It’s crazy how you start to think about time in prison. When people ask you how much time you have left to do, and you say, “About four or five years,” their reaction is always the same. “Damn,” they say. “That’s a long time.”

And it is a long time. But if you tell a prisoner you’ve got five years left, he’s happy for you. Five years? Man, you’re damn near home already. I guess it’s all a mater of perspective. When you compare five years left to fifteen done already, well, it just doesn’t seem that long.

See, when Einstein said that time is relative, he knew what he was talking about. When you measure time, its passage is charted in relation to the position of of observation. Most people look at time from ‘now’. So they’re living n now, which is crazy short, and comparing it to then stretching back forever. They think, “Damn, that’s like a billion nows.” And when you get sentenced, that’s how you feel, like that five or ten or twenty years is just forever, a billion nows that you’ll never see the end of.

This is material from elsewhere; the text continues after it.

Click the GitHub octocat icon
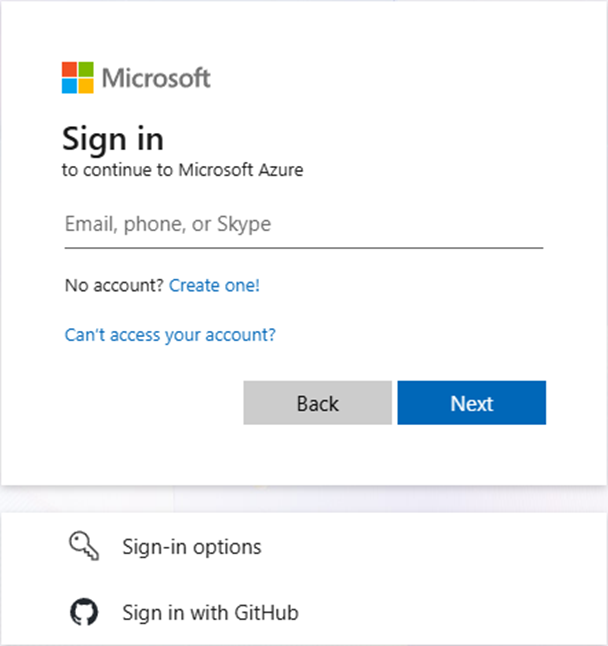point(84,612)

But after a while — and I don’t know if this is beautiful or sad, but it is survival — now isn’t as short as it used to be. Because when this now looks and fells and lives just like the last now did, and every now in the foreseeable future promises to be exactly like this one, well, it’s all just one giant now. We don’t count time in minutes or hours, or even days and weeks. Prisoners count time in months and years, and rejoice at single digit numbers. Were it not for that, we could not maintain sanity, I think. How can you look ahead to decades of nows that promise futility and loneliness and not go crazy?

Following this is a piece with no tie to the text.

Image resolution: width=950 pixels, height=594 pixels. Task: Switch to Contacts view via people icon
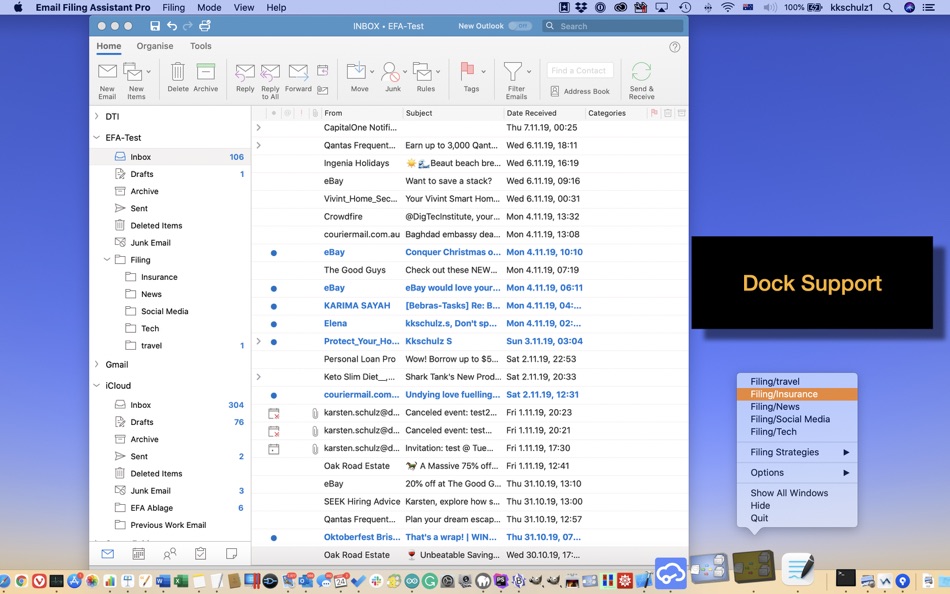[170, 553]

And now she’s here, messing up my sense of time. I see her so infrequently, for such a little while, that each moment is so precious I can hardly enjoy it, because I’m constantly aware that this now will soon pass, and the next now will be spent without her, and then I’m left counting nows until I’m with her again. As difficult as it is to look at all those years stretched out ahead of me, each one is broken up into a legion of nows, I don’t know that I would trade it for what she makes me feel. It’s a moot point, really, because I don’t have any choice but to feel what I feel.

Until I see her again, I count the days.